Naar inhoud springen

Francis Jammes

Uit Wikipedia, de vrije encyclopedie
Jammes door Jean Veber
Jammes op latere leeftijd

Francis Jammes (Tournay, Hautes-Pyrénées, 2 december 1868 - Hasparren, Pyrénées-Atlantiques, 1 november 1938) was een Frans dichter en criticus.

Leven en werk

[bewerken | brontekst bewerken]

Jammes was de zoon van een belastingontvanger en bracht zijn jeugd door in de omgeving van Béarn en Baskenland. Uiteindelijk koos hij echter voor de literatuur. Hij publiceerde enkele kleine dichtbundels en verhuisde in 1895 naar Parijs, waar hij in contact kwam met literaire kringen. Albert Samain engageerde hem als medewerker voor het tijdschrift Mercure de France. In zijn Manifeste du jammisme (1897) nam hij het symbolisme op de korrel, met haar talloze '–ismen'. Zijn stellingname kreeg een vervolg in 1898 met zijn eerste volwassen bundel De l’Angélus de l’aube à l’Angélus du soir, waarin hij radicaal brak met de gekunsteldheid die het symbolisme van die tijd kenmerkte. Zijn poëzie was fris, geschreven in gebruikelijke woorden en een gangbare zinsopbouw, vaak met klankrijmen. Mensen, dieren en dingen verwijzen op de eerste plaats naar zichzelf, naar wat ze zijn. Jammes toont zich geobsedeerd door het verleden en de herinnering en wordt gefascineerd door jonge meisjes en exotisme. Deze thema’s zouden ook in zijn latere bundels blijven terugkeren, met name in Le Deuil des Primevères (1901).

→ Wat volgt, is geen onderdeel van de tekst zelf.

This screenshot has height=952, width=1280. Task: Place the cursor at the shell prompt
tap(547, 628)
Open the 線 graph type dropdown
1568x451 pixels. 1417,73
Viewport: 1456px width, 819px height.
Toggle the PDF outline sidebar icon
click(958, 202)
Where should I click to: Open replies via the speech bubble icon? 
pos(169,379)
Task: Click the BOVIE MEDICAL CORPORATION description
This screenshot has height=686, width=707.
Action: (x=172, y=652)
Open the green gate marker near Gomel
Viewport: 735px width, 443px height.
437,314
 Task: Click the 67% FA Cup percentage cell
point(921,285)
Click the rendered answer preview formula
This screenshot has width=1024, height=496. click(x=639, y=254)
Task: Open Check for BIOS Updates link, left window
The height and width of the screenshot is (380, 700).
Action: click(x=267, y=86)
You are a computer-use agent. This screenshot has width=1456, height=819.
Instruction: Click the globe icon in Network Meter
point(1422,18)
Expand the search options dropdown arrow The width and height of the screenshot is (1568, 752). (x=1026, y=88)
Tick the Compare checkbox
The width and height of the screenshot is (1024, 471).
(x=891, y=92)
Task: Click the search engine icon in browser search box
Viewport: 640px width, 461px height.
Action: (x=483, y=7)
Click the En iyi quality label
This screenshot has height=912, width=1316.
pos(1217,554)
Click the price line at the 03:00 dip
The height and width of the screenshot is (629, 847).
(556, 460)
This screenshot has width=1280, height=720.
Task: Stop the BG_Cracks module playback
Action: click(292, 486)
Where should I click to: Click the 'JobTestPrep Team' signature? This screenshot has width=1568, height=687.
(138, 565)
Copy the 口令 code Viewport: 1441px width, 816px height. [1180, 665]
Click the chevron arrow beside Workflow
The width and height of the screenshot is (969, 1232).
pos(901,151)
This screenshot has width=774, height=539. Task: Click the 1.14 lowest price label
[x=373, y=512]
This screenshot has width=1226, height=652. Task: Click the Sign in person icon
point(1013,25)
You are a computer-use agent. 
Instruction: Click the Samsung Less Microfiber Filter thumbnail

Jammes was een bekende figuur in Parijse literaire kringen aan het begin van de twintigste eeuw. Hij was bevriend met André Gide, met wie hij in 1896 door Algerije reisde, alsook met Stéphane Mallarmé en Henri de Régnier. Vanaf 1905 komt hij onder invloed van Paul Claudel en keert het geloof nadrukkelijk als thema terug in zijn werk, waar dat voordien slechts intuïtief aanwezig was. Le Triomphe de la vie (1906) is hiervan een sprekend voorbeeld. Zijn latere bundels worden wel als 'dogmatisch katholiek' bekritiseerd. Aan het einde van zijn leven schreef hij een aantal satirische stukken gericht tegen het surrealisme, dat hij als een decadentieverschijnsel ervoer.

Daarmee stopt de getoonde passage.